Free Tibet? Fuck Tibet!
Aktuell spült die Welle des blinden Aktionismus über China. Und gerade Leute, die sich zuhause einen Scheiss um ihre politischen Rechte kümmern, weil ihnen das alles schon zu kompliziert ist, wollen dem einwohnerreichsten Land der Welt seine Innenpolitik vorschreiben. Und sich damit besser fühlen, weil sie sich ja für eine gute Sache engagieren, irgendwie, wenn auch ohne echtes Engagement ausser dem Kauf von in China hergestellten Buttons und Fähnchen. Es ist ja auch viel bequemer, sich vom Fernsehsessel aus so ein bisschen für etwas in der Ferne einzusetzen als zuhause eigenhändig und aktiv einen Beitrag für eine bessere Welt zu leisten.
Der Dalai Lama, das lustig kichernde Popidol pseudobuddhistischer Westler, und seine Lakaien verstehen es zweifelsohne, auf der Klaviatur des internationalen Skandaljournalismus zu spielen.
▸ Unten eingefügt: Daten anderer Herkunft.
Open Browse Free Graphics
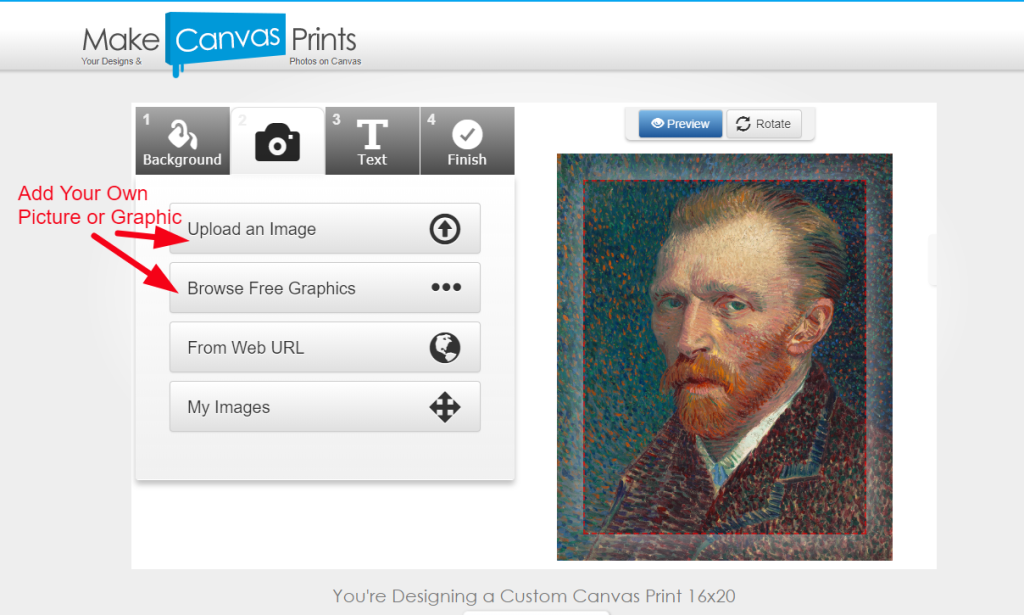 tap(272, 288)
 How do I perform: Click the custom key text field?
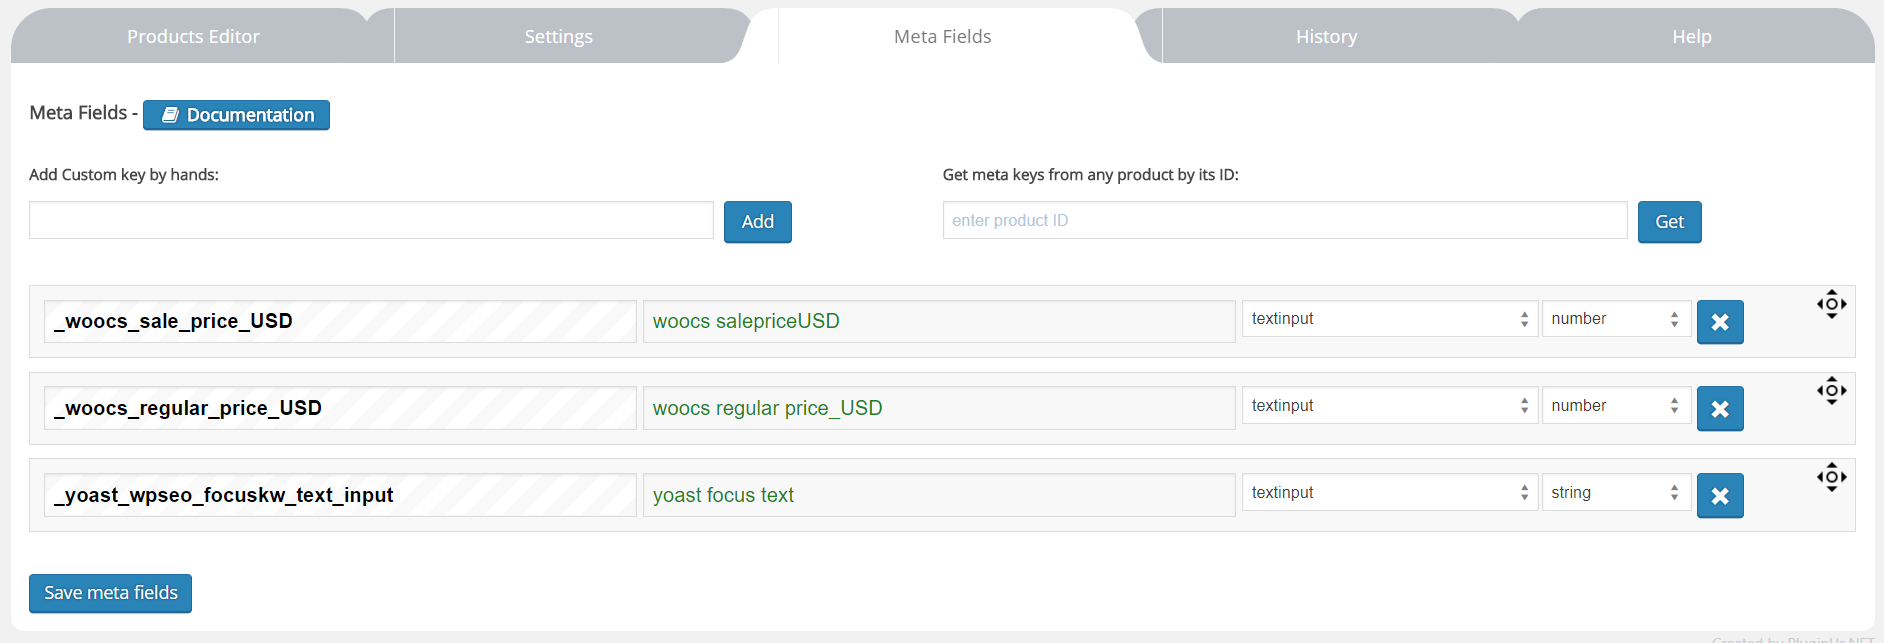371,221
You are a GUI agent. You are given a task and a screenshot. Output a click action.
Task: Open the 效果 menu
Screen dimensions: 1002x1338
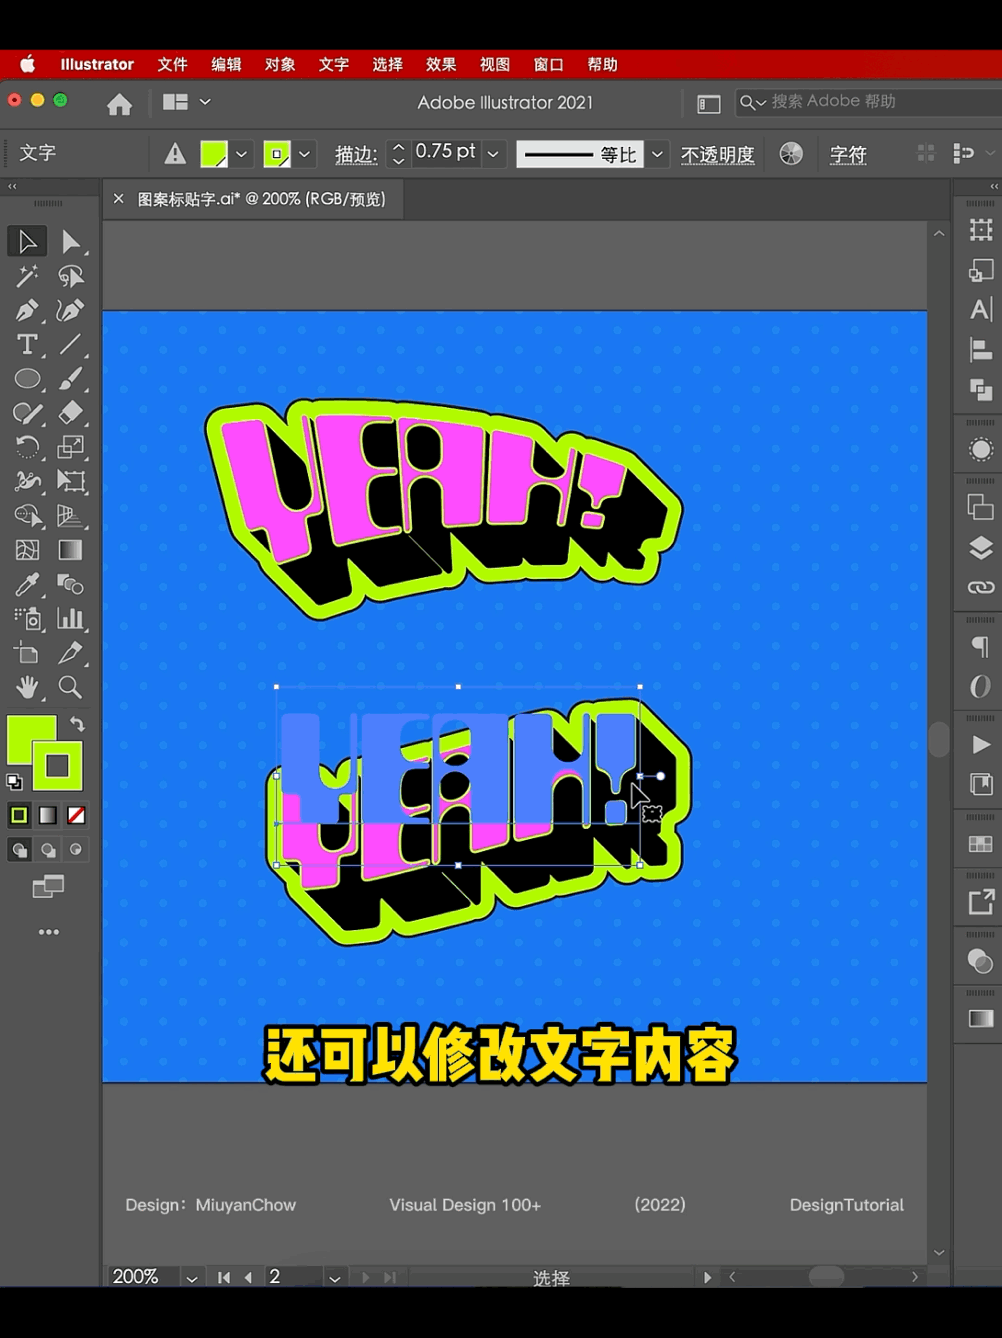click(440, 64)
Dass die Ausschreitungen in Tibet kurz vor den olympischen Spielen statt fanden, ist sicher kein Zufall. Und dass in der Berichterstattung meist verschwiegen wurde, dass der tibetische Mob nicht nur chinesische Geschäfte zerstört, sondern auch deren Besitzer umgebracht hat, auch nicht. Das hätte ja auch das Bild von den armen, unschuldigen und friedfertigen Mönchen angekratzt. Dass diese nicht glücklich sind, ist klar; schliesslich waren die Klöster vor der Kulturrevolution alleinige Besitzer nicht nur des Landes, sondern auch von dessen Einwohnern, die als Leibeigene und Sklaven dienen mussten.
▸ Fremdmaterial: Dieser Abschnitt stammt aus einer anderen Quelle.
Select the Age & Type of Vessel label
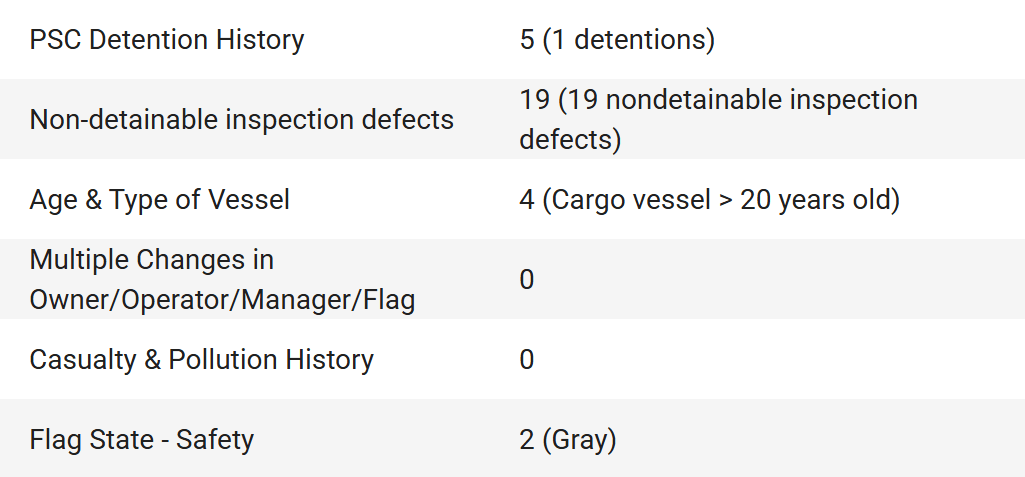Screen dimensions: 1025x477 (160, 199)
Wer eine Landkarte zur Hand nimmt, findet dort kein Land namens Tibet. Es existiert nicht, Wunschdenken hin, Forderungen her. Natürlich gibt es weltweit viele Vertreter eigennütziger Partikularinteressen. Das ist ja auch ok so, nur sollte man Lösungen im Kompromiss suchen und nicht im eigenmächtigen Einfordern von Maximallösungen. Vielleicht besteht längerfristig in China ja die Möglichkeit eines Sonderstatus für die Region Tibet. Aber solange versucht wird, die Chinesen mittels westlicher PR zu erpressen, solle man sich nicht wundern, wenn diese sich das nicht gefallen lassen. Sollen doch die Pro-Tibet-Schreihälse bitte einmal ernsthaft versuchen, auf chinesische Produkte zu verzichten und den Chinesen aufgrund der Ressourcenknappheit am besten gleich noch verbieten, ihren Lebensstil dem westlichen anzugleichen. Ich fühle mich jedenfalls nicht dazu berufen.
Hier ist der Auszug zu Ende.